Pan, Xin, Wang, Li, Ye, Jiajie, Qin, Song, He, Bingfang
Applied microbiology and biotechnology 2018 v.102 no.4 pp. 1749-1758
Providencia rettgeri, amoxicillin, cefadroxil, hydrolysis, industrial applications, kinetics, molecular models, mutants, penicillin amidase, site-directed mutagenesis
Penicillin G acylase (PGA) was isolated from Providencia rettgeri PX04 (PrPGApx04) and utilized for the kinetically controlled synthesis of β-lactam antibiotics. Site-directed mutagenesis was performed to increase the process efficiency.
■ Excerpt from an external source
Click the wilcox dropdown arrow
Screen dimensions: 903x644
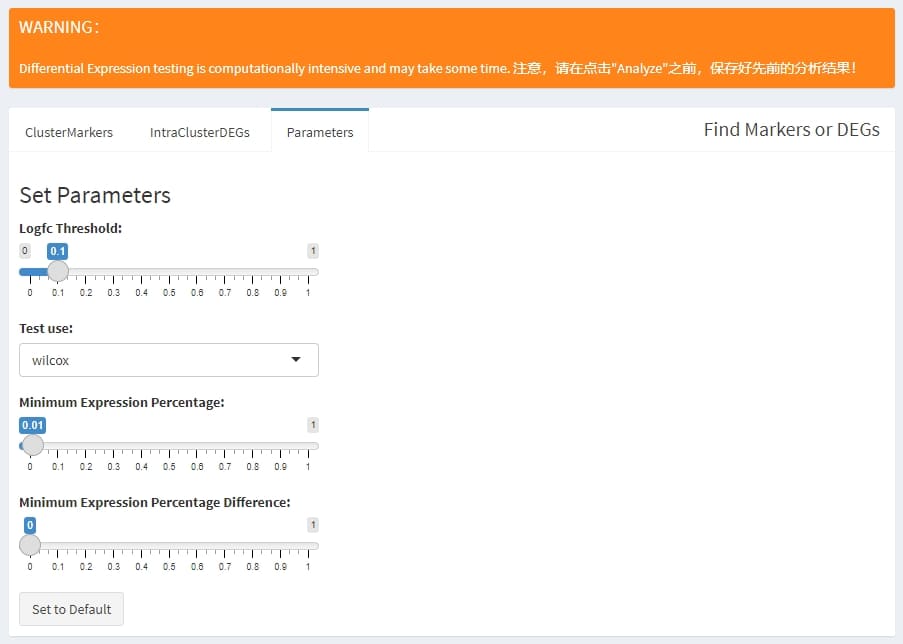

Molecular docking was carried out to speculate the key mutant positions corresponding with synthetic activity, which resulted in the achievement of an efficient mutant, βF24G. It yielded higher conversions than the wild-type enzyme in the synthesis of amoxicillin (95 versus 17.2%) and cefadroxil (95.4 versus 43.2%). The reaction time for achieving the maximum conversion decreased from 14 to 16 h to 2–2.5 h. Furthermore, the secondary hydrolysis of produced antibiotics was hardly observed. Kinetic analysis showed that the (kcₐₜ/Kₘ)AD value for the activated acyl donor D-hydroxyphenylglycine methyl ester (D-HPGME) increased up to 41 times. In contrast, the (kcₐₜ/Kₘ)Pₛ values for the products amoxicillin and cefadroxil decreased 6.5 and 21 times, respectively. Consequently, the α value (kcₐₜ/Kₘ)Pₛ/(kcₐₜ/Kₘ)AD, which reflected the relative hydrolytic specificity of PGA for produced antibiotics with respect to the activated acyl donor, were only 0.028 and 0.043, respectively. The extremely low hydrolytic activity for the products of the βF24G mutant enabled greater product accumulation to occur during synthesis, which made it a promising enzyme for industrial applications.